1990’ların operasyonel insan kaynakları yönetimi anlayışından, 2000’lerin stratejik insan kaynakları yönetimi vurgusunu ön plana çıkaran anlayışına, 2000’ler ve günümüz veri odaklı, dijitalleşme ve çeviklik vurgusunu ön plana çıkaran yeni bir insan kaynakları döneminin kapılarını bize işaret ediyor.

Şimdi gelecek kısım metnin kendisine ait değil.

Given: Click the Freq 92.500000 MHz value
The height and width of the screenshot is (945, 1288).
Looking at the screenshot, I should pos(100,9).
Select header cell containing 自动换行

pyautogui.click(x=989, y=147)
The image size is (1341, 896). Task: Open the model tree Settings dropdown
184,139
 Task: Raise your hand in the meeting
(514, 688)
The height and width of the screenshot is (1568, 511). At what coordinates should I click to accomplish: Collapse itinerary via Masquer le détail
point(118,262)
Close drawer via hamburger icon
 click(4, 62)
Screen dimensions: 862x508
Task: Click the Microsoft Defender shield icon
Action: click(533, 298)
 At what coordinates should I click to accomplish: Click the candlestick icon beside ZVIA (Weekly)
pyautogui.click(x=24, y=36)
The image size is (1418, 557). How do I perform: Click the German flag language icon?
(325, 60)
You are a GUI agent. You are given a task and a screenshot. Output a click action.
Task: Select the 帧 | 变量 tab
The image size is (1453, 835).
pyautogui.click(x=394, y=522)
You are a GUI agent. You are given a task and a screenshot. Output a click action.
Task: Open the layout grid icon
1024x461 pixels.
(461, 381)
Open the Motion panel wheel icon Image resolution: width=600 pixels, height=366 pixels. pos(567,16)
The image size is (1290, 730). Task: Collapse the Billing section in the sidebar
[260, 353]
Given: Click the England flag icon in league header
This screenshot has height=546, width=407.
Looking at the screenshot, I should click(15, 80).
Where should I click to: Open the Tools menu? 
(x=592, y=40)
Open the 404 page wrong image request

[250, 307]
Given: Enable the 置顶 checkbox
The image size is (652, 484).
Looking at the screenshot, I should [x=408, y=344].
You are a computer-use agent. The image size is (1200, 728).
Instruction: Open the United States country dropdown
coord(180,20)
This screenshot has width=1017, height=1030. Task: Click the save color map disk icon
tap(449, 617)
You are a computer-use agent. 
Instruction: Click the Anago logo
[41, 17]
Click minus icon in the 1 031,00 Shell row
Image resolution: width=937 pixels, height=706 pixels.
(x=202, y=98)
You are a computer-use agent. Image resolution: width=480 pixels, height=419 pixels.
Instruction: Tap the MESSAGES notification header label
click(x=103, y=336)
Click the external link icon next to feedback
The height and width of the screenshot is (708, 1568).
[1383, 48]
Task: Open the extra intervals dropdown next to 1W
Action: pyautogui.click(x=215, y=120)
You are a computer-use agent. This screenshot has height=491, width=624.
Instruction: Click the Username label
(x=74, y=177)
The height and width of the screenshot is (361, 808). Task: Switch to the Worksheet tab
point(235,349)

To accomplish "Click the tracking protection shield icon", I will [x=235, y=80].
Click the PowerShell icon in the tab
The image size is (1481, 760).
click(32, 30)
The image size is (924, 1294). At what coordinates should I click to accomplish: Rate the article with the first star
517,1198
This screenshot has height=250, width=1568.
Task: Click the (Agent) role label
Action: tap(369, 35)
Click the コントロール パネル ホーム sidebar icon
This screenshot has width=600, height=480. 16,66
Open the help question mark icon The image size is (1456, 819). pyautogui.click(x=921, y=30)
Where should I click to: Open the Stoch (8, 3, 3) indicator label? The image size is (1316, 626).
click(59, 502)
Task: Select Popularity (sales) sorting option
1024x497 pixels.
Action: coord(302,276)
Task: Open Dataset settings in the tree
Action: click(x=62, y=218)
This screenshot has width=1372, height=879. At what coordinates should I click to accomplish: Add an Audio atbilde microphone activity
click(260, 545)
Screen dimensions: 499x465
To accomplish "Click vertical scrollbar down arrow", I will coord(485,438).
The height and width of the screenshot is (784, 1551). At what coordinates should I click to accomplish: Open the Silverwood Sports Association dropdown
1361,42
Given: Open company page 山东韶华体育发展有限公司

İK Analitiği,İK profesyonellerinin iş gücünün geleceği hakkında bilinçli kararlar almalarına yardımcı olmak için veri topluyor, analiz ediyor. Çalışan verilerinin toplanması ve analiz edilmesi ise Stratejik İK’nın temel taşlarından biri ve günümüz çalışma ortamında en iyi yetenekleri işe alma ve elde tutma konusundaki zorlukların üstesinden gelmek için gerekli olan bir unsur olarak değerlendirilebilir.
Büyük Dil Modellerinin (LLM’ler) ve Üretken Yapay Zekanın (Gen AI), insan kaynakları yönetimi süreçlerinde büyük değişimler yaratıyor ve İK Analitiği de bunun bir istisnası değil.
Peki ama Nasıl?
- Veri Madenciliği ve Sentezleme
- Kişiselleştirilmiş Yetenek Kazanımı ve Gelişimi
- Tahmine Dayalı Analitik ve İşgücü Tahmini
- Yapay Zeka Destekli Koçluk, Mentorluk
- Daha Gelişmiş İletişim ve İşbirliği
Yukarıda saydığım liste daha da genişletilebilir ve bu konudaki gelecekteki yazılarımda bunların detaylarına da değiniyor olacağım.
İK Analitiği, öyle bir alan ki insan kaynakları yönetimleri tarafından şirket CEO’larına, Yönetim Kurullarına yetenek ve işgücü ile ilgili kararlarını destekleyebilecek içgörüler sağlayabilecek yeni teknoloji, yenilikçi araç,çözüm arayışı yavaşlamadan, sürekli hız kazanarak devam ediyor.
Üretken yapay zekanın insan analitiğine entegrasyonu, İK’nın işleyişinde bir paradigma değişikliğini temsil ediyor ve bence etmeye devam edecek.
Kuruluşlar en iyi yetenekleri çekmek, elde tutmak ve geliştirmek için çabalarken, yapay zekayı bünyesine katanlar şüphesiz İK’nın sadece reaktif değil, kurumsal başarıyı şekillendirmede gerçekten proaktif olduğu bir geleceğe doğru bir ilerleme gösterecekler.
Üretken Yapay Zeka, İK analitiğini dönüştürerek kuruluşları akıllı içgörülerle güçlendirmeye devam edecek.
İK Yöneticileri ve ekipleri, çalışan davranışlarını, tutumlarını, işe alma ve yerleştirme deneyimlerini, performans yönetimini, kritik pozisyonların analizini daha iyi anlamak, analizlerden içgörüler elde edebilmek için üretken yapay zekayı yakın gelecekte daha yoğun ve daha profesyonelce kullanmaya başlayacaklar.